◆ TASK MATERIAL
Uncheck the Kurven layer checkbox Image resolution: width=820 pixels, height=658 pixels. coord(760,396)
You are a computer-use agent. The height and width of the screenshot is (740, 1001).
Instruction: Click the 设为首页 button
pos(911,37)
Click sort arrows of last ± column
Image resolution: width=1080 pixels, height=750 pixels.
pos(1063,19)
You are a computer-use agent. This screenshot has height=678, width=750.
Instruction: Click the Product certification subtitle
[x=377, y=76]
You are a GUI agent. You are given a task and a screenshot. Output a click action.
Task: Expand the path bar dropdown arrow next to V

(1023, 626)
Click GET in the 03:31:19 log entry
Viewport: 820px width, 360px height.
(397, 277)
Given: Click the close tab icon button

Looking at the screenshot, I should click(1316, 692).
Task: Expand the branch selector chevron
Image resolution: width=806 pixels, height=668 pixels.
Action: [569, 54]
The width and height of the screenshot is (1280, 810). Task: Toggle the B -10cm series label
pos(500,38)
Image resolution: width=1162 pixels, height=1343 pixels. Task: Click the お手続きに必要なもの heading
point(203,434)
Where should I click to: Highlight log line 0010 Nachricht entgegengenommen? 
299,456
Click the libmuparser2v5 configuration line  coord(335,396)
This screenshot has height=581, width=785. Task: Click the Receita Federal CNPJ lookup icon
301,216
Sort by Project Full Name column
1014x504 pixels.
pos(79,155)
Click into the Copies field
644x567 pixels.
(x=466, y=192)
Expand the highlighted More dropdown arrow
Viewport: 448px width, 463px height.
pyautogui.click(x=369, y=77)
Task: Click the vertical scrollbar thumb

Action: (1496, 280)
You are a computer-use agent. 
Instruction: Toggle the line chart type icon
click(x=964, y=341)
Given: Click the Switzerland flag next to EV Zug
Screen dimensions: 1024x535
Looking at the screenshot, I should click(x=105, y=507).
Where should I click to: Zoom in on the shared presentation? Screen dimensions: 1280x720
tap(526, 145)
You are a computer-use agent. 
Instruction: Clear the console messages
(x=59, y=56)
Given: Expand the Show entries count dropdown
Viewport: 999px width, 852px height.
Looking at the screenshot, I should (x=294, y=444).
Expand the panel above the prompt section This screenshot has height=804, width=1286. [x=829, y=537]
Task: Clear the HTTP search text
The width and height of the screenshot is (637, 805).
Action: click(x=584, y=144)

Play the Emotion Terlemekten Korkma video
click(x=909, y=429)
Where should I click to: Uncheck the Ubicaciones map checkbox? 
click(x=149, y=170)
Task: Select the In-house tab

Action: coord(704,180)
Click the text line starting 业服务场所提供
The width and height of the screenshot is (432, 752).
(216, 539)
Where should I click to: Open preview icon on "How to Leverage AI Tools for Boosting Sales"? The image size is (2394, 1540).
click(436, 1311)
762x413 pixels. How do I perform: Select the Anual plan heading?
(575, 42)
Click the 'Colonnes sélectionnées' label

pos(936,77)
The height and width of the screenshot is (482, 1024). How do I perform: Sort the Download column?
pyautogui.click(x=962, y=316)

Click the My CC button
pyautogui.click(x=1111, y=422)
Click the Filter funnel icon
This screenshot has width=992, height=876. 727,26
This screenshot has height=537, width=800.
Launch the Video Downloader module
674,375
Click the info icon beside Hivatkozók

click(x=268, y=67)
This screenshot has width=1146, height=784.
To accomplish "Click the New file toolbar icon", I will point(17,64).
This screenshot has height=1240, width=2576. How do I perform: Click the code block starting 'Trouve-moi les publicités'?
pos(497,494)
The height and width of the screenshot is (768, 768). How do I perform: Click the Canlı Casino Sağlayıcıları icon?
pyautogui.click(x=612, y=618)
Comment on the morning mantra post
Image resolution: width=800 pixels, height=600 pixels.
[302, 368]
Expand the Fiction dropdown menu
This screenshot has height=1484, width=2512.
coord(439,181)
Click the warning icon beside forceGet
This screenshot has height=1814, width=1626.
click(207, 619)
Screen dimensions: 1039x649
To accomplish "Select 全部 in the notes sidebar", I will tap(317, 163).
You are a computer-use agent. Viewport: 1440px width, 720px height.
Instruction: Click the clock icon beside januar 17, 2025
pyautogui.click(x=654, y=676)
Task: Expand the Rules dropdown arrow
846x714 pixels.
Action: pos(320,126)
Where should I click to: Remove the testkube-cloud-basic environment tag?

◆ WHAT YOU ARE ASKED TO DO
From the listing above, count every line where the word "computer" occurs; the answer is that number and nothing else.

◆ OUTPUT FOR THIS TASK
5